On Friday night, I went out to the apartment building in Gentilly, a Paris suburb, where we lived in 1964-65, to have dinner with old friends who still live there - or at least, Henriette does; Dad's friend Jacques died in 1989, a year after Dad.  Their two sons were little kids when I knew them and are now the fathers of grown children. It was particularly interesting to see Francois, who was six then, a cute little boy, and is now a graphic artist just like his dad, 50-years old and dressed in a trendy jean suit. Anyway, old times, old times.

On Saturday morning I went to the Vanves flea market. Interesting and fun - stall after stall of junk and treasure. There was a lot of quite good art for sale, material and lace, pottery, jewellry, furniture, books including very old ones, posters, everything.  The Japanese, for some reason, are preoccupied by vintage buttons. I was looking for women's fashion magazines from 64-65 and didn't find a single one, though I did buy a '65 Paris Match full of cheerful ads for cigarettes and pesticides. I also saw one of my favourite books from childhood, Tiger's Adventures, exactly the same except it was called Les Aventures de Tigre. Didn't buy it. 

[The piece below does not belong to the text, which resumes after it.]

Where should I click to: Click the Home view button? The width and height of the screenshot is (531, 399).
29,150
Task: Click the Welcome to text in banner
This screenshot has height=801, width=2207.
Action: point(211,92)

I just got home before the rain and settled in to work when I got an email from Diego, the designer of this website, a talented artist who came up with the idea of the handwritten links, and how to display the pencils. He and his fiancée were passing through Paris, would I like to meet them for a drink? We met under the baroque fountain on the Boulevard St. Michel and had a few beer at a café on the Boulevard St. Germain, watching the hoards stream by and talking about France.  I realised that Paris is enjoyable no matter how you approach it - here I am fussing about the way to avoid lines and when best to see things and how to see everything important, whereas Diego and Bernadette went to the Louvre and the Champs-Elysees and Notre Dame and hoped to go up the Eiffel Tower and that was about it. And were loving every minute.

This morning, I went to my local Rue Mouffetard market - and if there were one thing I would like to take you all to, right now, it would be that market on Sunday morning. The narrow cobbled street crowded, a bit touristey, but there are lots of locals buying their Sunday dinner, line-ups at the cheese store, the butcher, the bakery, the flower store, the wine store. There are so many produce stands those have no line-ups. Big news: melons have arrived, and they're delicious. I staggered home with my groceries, salivating, as usual.

Then, back in tourist mode - off to Sacré Coeur, hoping again to get there and back before the promised rain, which today, unlike yesterday, did not in the end arrive. I didn't last long in Montmartre, which was jammed. It was like a Disney attraction called Parisland. Or maybe Artland. When you climb up the very steep hill, you arrive in the square where ten thousand tourists are having their pictures drawn and are sitting cheek by jowl to eat. I squeezed through, took a peek at the Basilica itself and walked back down the hill. Another sight scratched off my list.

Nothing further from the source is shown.